_WHAT THE TASK ASKS_:
Rewrite the lines from the one containing "This screenshot has" through the end of the records, swapping "cursor" for "pointer" and changing nothing else. Leave the pictures out of your answer.

━━━━━ LISTING

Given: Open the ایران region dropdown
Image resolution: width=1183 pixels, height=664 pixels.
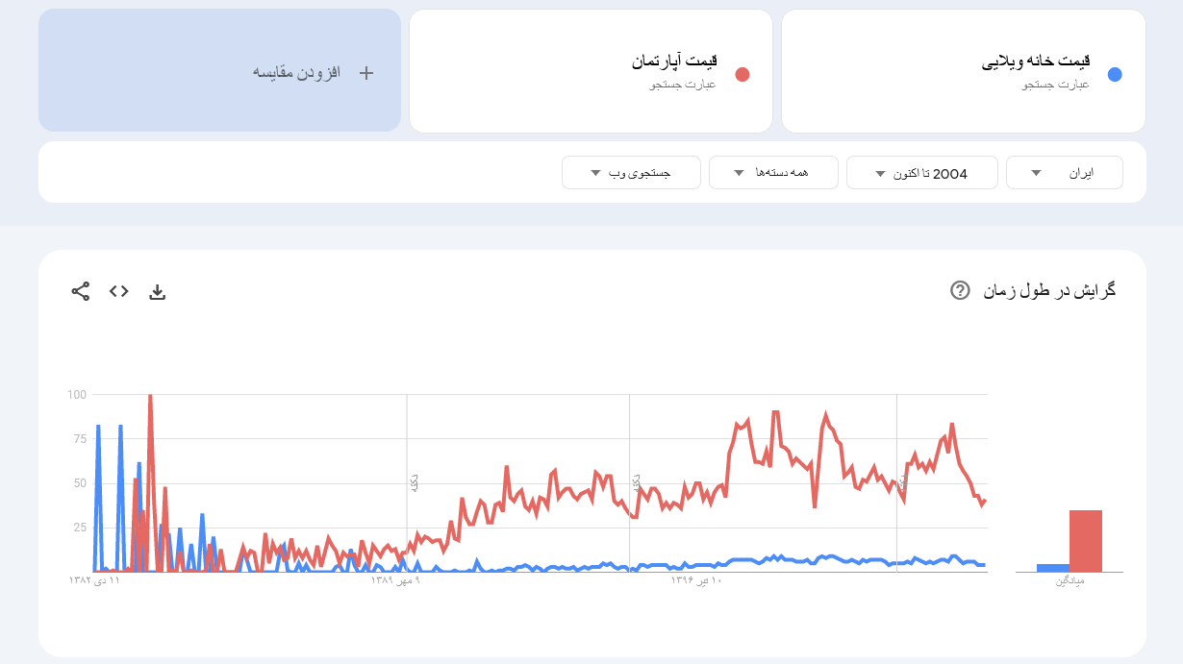Looking at the screenshot, I should [1064, 173].
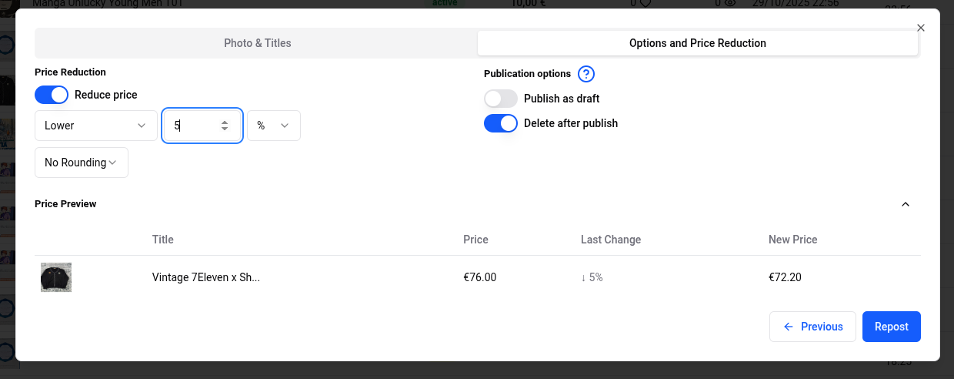Switch to the Photo & Titles tab
Screen dimensions: 954x379
[x=257, y=43]
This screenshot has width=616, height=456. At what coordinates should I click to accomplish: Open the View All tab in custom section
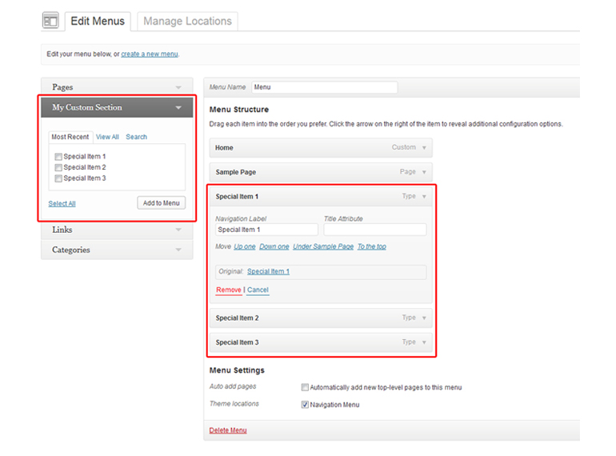(x=107, y=137)
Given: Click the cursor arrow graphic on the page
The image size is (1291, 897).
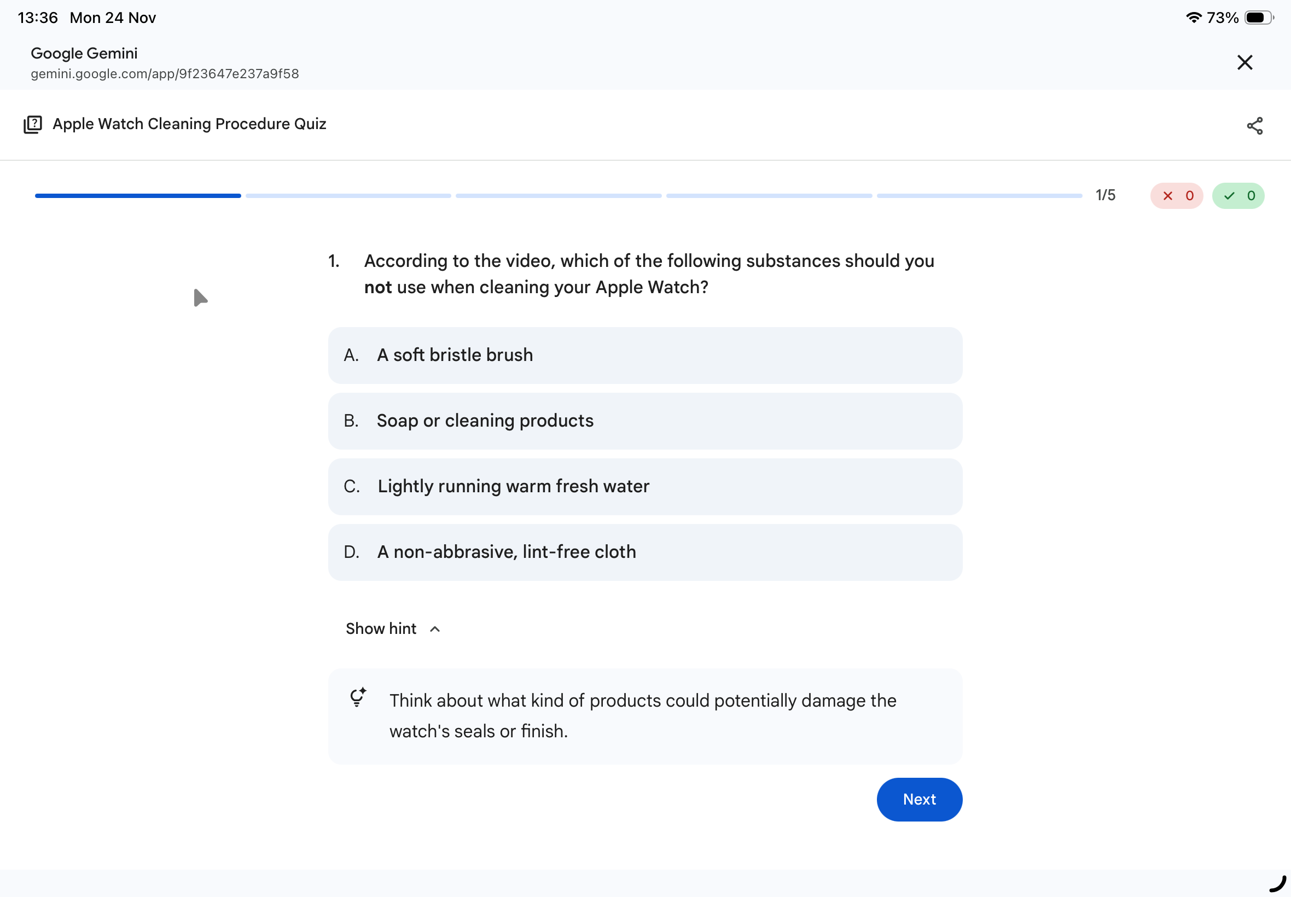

━━━━━━━━━━

_RESPONSE FOR THIS EXERCISE_:
This screenshot has width=616, height=456. At what coordinates should I click to accomplish: Open the View All tab in custom section
(x=107, y=137)
Given: Click the pointer arrow graphic on the page
The image size is (1291, 897).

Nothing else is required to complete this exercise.